Notes From Madoo

ROBERT DASH

Late summer was always full of evening. Gleaming things. Whites. Panamas, boaters, shuttlecock on the gravel. "Did you bring the racquets in?"

Runny glass pitchers with a few last ice cubes. Lemonade. Southsides.

"I'd cover the boat. There's heavy dew."

A few whispers. Lights go on in the dining room. There is the sound of crockery and silver. In the dusk, whites of phlox, garlic chives, Abyssinian gladiolas; perennials, bulbs, corms. All sweet. Almost honeyed.

We never let the seeds of the chives ripen and fall after the summer we had found garlic chive paths and little garlic chive lawns. Phlox were divided every two or three years. A white, marmoreal, nameless phlox I have now, mildew-proof and of lengthy bloom. The Abyssinian gladiolas (acidanthera) so cheap then (and now) we never bothered lifting and storing them. Aloof borders. A bit impeccable.

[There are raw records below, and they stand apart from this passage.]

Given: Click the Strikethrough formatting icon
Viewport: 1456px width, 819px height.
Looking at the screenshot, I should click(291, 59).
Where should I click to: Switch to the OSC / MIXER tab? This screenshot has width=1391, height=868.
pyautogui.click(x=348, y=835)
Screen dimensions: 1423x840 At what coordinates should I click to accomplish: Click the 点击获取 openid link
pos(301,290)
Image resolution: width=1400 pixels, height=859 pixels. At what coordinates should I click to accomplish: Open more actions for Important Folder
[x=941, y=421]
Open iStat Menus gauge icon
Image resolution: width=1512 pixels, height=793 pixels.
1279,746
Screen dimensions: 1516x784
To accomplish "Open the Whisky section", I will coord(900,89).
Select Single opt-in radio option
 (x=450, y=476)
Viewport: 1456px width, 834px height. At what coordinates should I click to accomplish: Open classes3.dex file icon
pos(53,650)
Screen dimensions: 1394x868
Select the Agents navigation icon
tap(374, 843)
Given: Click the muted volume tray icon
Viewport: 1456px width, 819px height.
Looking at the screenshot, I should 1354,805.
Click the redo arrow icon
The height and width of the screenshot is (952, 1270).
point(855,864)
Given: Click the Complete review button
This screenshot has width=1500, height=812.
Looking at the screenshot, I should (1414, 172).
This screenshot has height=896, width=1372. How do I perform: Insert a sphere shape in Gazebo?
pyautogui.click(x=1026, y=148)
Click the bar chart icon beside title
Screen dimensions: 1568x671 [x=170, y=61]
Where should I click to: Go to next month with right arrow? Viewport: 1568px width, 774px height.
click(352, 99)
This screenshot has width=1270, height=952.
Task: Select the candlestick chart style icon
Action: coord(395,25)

From the windows of the dining room we heard the creak of a boat and a great ghost of a sail shifting and then gone in the dark of the lake. The commingled odors of phlox, acidanthera, and chives swept into the room.

When a season is ending, drawing to a close, one bends into each moment, holding each close, drawing or is it pulling at each satisfaction, trying to make it stall, to make it last and last. One leans into moments as if they could be bagged and mounted like some Victorian trophy over a fireplace. Or are they the glass given to the dying in a search for a breath of moisture, a brio of damp as cool as any ade to the throat? And then the sail passed again.

"I wonder whose boat?"

"It seems quite large."

Whites again. Shoes, ribbons, flannels, an old parasol. All of those white gloves, jackets, and scarves. Acidanthera, phlox, garlic chives. The cotton top of the badminton net, the net shining with dew. Dew on croquet mallets and balls and all of the little hoops. Lights on the porch where moths fluttered on the screens.

"Is the dog in?"

A bark.

"At the kitchen door. There you are. Here's a bone."

Something moves down the hill. A deer, perhaps. The dog chuffs once and returns to his gnawing. Between the twin docks, the boat under its cover rocks gently. And a squat black stain clambers up from the logs and ambles toward a nightly feast of zinnias. The muskrat. Year after year it would decimate them, felling them like timber. The same muskrat? I once saw it, dozing in the sun on this bicycle catamaran.

However briefly they shine, old memories are awesome, as bright and visible as the headlong of a falling star.

I think I will try allium in a pot this winter, the leaves are finest choice for a salad, or sprinkled on a fish, or above sweet butter on a slice of rye. Allium, they say, is ancient Latin for garlic. It too a memory. A talking in shadows, time into time.

Dinner over, napkins slipped back into rings, we stepped outside to watch the moon rise over Sterling Forest and spread on the lake.

"I don't see that boat. Anywhere."

We strolled in the garden between oaks and swamp maples, chastened.

Bats swooped out from the upstairs shutters and, in the distance, across the lake, an owl.

And the odors of phlox, acidanthera, and chives swept in through the windows as we, a family, finally slept.